1. Rinse the chicken off with hot water inside and out. Place it in a deep dish pot for roasting. Set the oven to 425° F. Fill a small pot with water and bring to a boil and add stuffing. Finish cooking the stuffing and set aside to cool.

2. Lather the in and outside of the chicken with spices of your choice. I decided to keep it simple: Italian seasoning, garlic, olive oil, black pepper, and salt. To add flavor and keep the chicken moist small slits were cut into the breast and chunks of butter were stuffed inside.

3. Once the stuffing has cooled begin to fill the inside of the chicken. Put a small amount of stuffing in, then pour some beer in with the stuffing and repeat till the chicken is completely stuffed(You are more than welcome to use more than one beer, but since the twelve rack of Budweiser was not mine, I only used one).

4. Then, close up the bottom of the chicken. I did not have those fancy ties so I used a small shish kabob stick just like you would use the chicken ties. After, pour the remaining beer over the chicken and into the dish.
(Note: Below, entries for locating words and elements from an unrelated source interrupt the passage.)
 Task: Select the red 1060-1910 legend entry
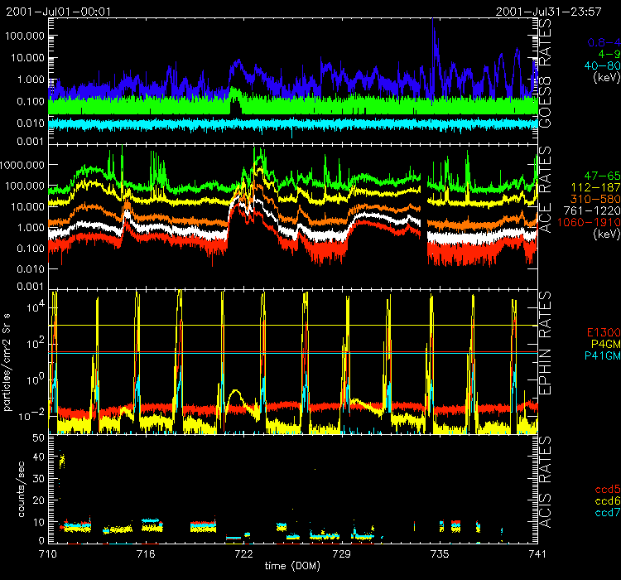tap(586, 223)
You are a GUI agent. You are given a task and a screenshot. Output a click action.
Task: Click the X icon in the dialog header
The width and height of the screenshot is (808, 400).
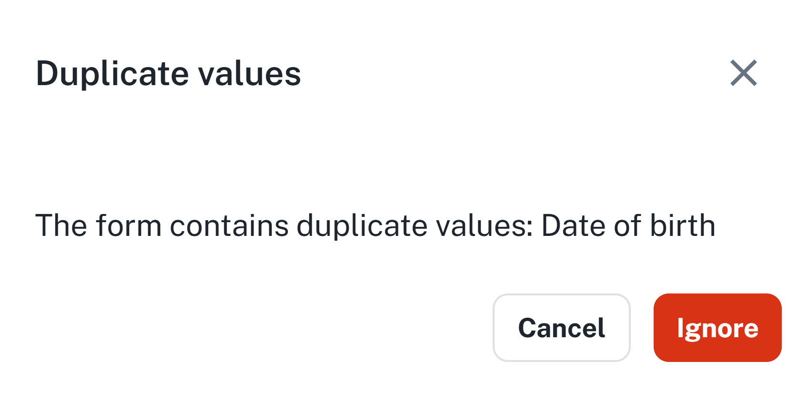pos(743,73)
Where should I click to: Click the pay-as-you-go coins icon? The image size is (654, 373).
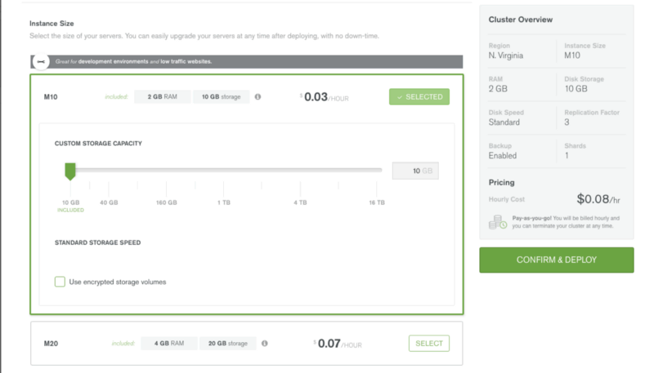pos(498,222)
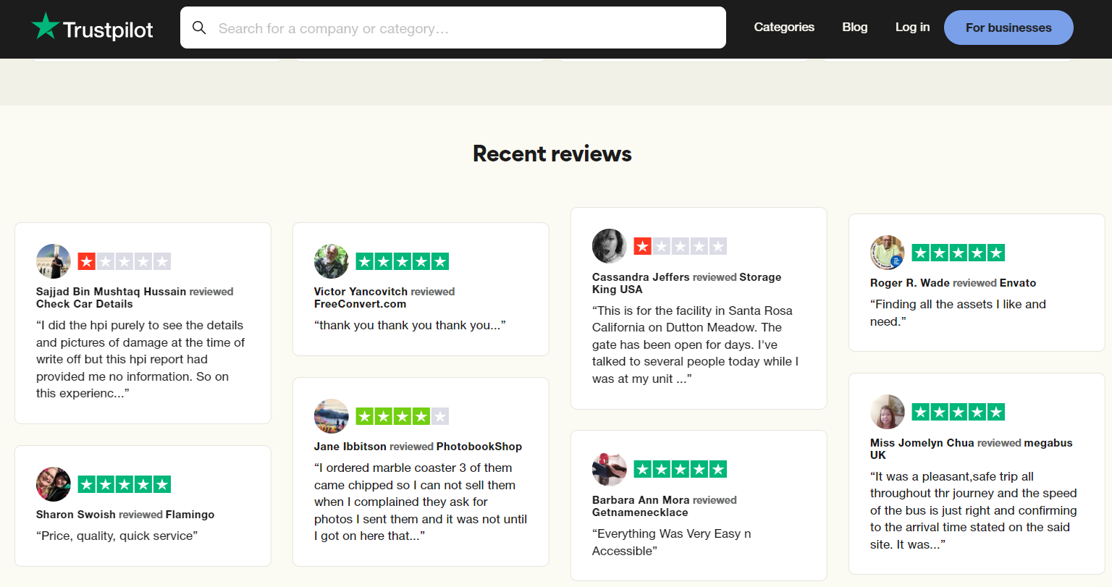Click five-star rating on Envato review
This screenshot has height=587, width=1112.
959,253
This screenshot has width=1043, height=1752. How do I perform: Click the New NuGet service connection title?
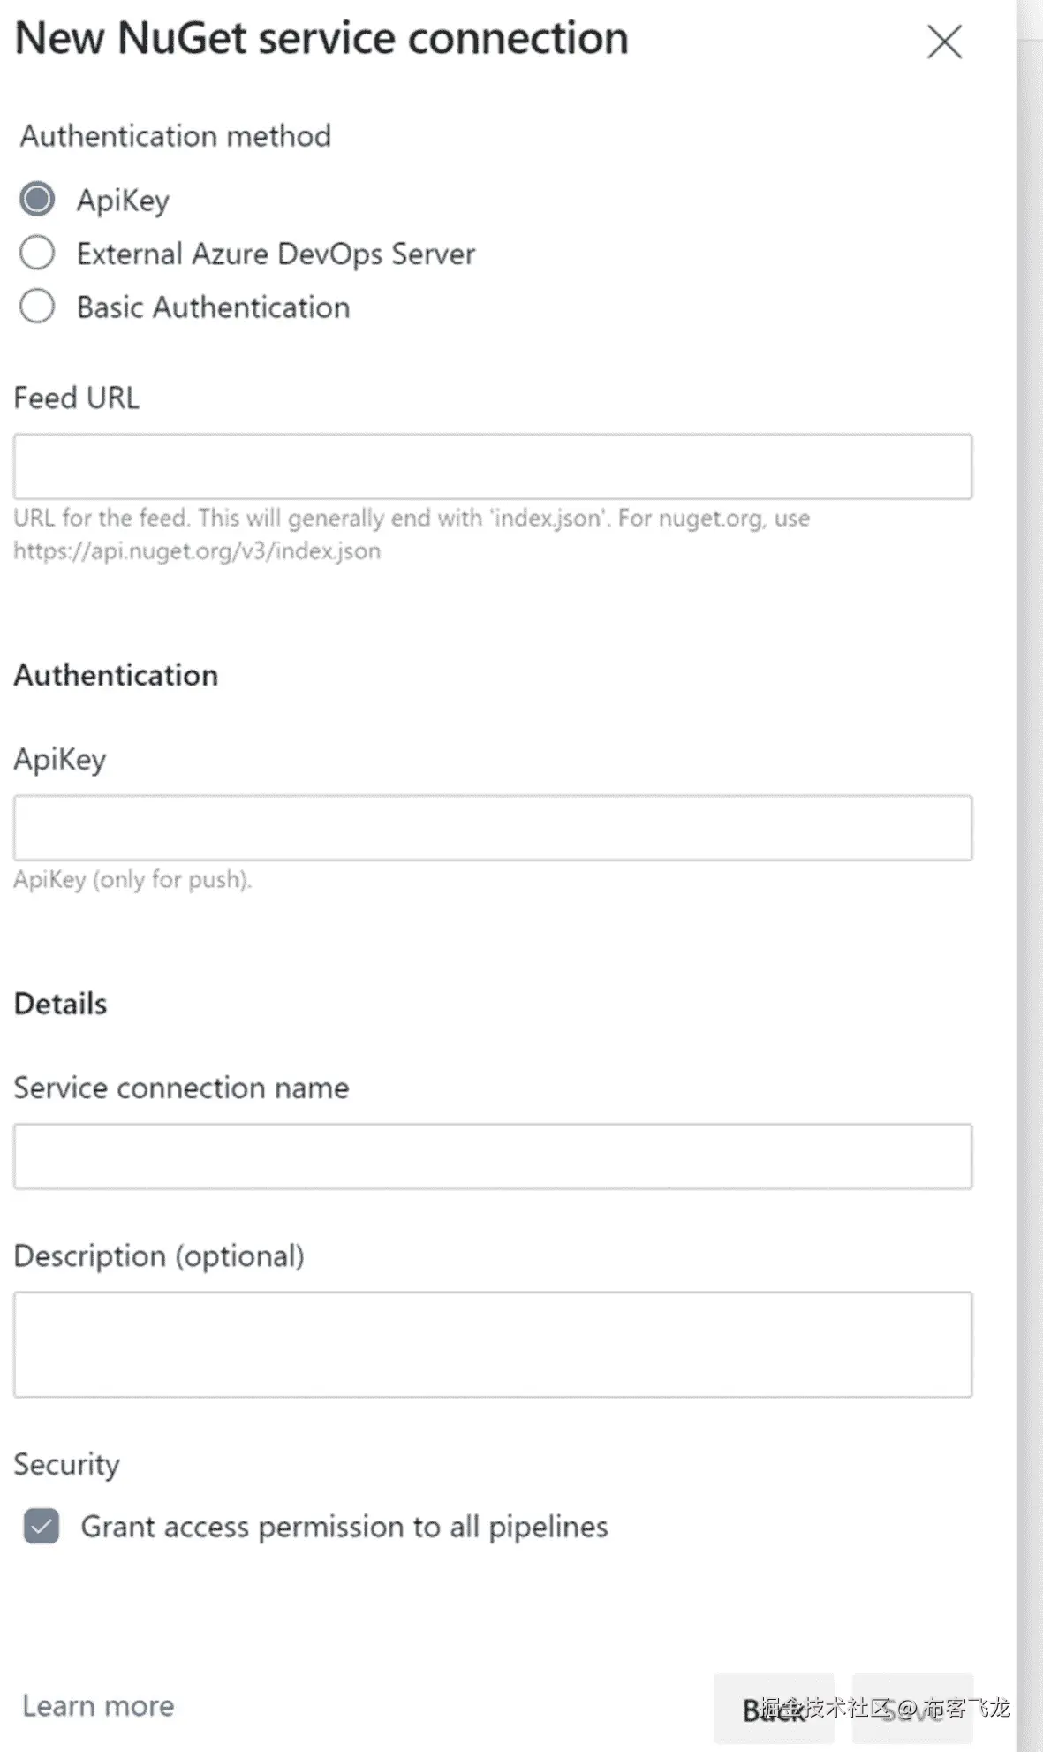[321, 39]
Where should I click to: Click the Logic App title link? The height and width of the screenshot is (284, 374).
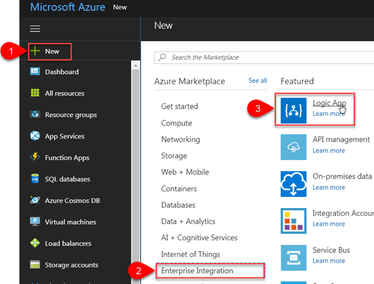[x=329, y=103]
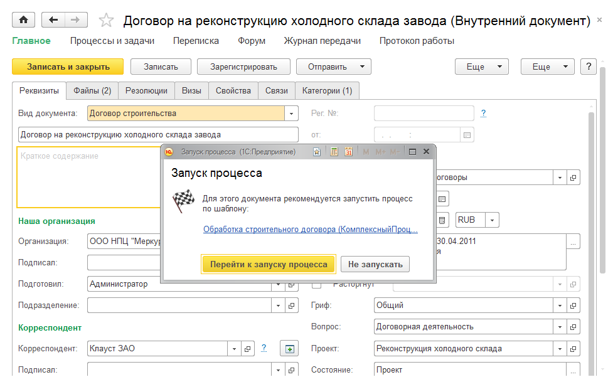The width and height of the screenshot is (613, 377).
Task: Click Перейти к запуску процесса button
Action: (x=269, y=264)
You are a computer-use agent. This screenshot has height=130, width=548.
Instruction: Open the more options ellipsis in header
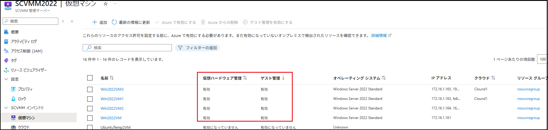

5. Finally, place your chicken in the oven, covered, at 425 degrees F for thirty minutes. Then, reduce heat to 375 degrees F for 50-60 minutes. Once the juices run clear from all parts of the chicken it is done. If desired, place the oven on high broil for ten minutes to brown the skin. Remove from the oven and let cool for about 10 minutes or so then slice and serve.


For never making beer chicken before, it was delicious! The meat was juicy and full of flavor. It exceeded the expectations I always seem to have with chicken: dry, not much flavor, hard to chew and swallow. those negative expectation of chicken came from my childhood. My mother, afraid to under cook chicken in fear of salmonella, over cooked it every time. My uncle and cousin agreed too: The chicken was good! Do not even get me start on how good the stuffing was, that is a whole other blog post by itself!